═════ Data to examine
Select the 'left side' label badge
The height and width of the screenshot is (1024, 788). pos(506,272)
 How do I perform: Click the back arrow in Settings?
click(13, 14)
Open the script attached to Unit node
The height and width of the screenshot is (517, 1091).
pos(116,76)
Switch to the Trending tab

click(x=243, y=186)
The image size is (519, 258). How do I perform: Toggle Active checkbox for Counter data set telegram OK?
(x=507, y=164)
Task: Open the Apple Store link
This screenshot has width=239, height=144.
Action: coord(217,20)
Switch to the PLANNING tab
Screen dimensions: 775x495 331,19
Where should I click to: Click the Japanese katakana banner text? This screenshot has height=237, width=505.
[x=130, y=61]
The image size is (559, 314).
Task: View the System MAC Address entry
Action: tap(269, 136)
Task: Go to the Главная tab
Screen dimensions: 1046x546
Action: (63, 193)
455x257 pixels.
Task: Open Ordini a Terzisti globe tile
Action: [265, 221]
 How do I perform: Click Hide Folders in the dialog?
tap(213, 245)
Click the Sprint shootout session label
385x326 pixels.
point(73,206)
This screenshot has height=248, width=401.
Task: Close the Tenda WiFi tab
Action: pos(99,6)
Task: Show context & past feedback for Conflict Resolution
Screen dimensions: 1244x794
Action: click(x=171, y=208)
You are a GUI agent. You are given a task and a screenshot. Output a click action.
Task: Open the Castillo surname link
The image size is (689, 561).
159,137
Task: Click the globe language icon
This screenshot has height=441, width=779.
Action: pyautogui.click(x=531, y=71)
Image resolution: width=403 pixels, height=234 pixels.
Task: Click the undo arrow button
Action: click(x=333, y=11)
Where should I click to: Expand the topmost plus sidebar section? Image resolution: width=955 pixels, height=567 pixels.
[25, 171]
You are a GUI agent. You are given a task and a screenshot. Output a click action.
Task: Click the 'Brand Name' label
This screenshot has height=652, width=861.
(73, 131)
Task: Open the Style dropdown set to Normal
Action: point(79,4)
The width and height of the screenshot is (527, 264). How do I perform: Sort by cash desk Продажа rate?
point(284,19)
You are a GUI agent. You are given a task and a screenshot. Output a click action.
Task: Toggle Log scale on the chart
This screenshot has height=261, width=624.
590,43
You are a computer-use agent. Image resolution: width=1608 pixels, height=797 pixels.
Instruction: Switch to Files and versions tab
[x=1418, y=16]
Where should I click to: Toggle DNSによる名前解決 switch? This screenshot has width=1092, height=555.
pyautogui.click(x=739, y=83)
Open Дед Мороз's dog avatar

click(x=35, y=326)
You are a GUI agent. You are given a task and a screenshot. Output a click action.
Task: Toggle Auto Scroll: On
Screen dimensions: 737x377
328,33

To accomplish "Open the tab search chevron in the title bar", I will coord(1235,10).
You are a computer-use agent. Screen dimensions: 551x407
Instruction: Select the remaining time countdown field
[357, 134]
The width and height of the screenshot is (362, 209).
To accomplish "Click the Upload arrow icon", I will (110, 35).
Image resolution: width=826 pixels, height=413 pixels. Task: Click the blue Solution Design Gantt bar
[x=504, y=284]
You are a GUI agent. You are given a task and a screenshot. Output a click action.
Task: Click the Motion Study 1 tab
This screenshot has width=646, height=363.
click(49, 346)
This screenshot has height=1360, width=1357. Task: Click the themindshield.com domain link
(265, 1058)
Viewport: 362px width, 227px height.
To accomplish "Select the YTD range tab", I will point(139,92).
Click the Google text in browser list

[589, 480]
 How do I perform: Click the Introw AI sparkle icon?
══════════
— Exercise goal —
Only lines with the word "icon" go in the answer. Take them all from the entries above.

— Your solution —
Task: Click the globe language icon
To accomplish "Click the Upload arrow icon", I will (110, 35).
 How do I perform: Click the Introw AI sparkle icon?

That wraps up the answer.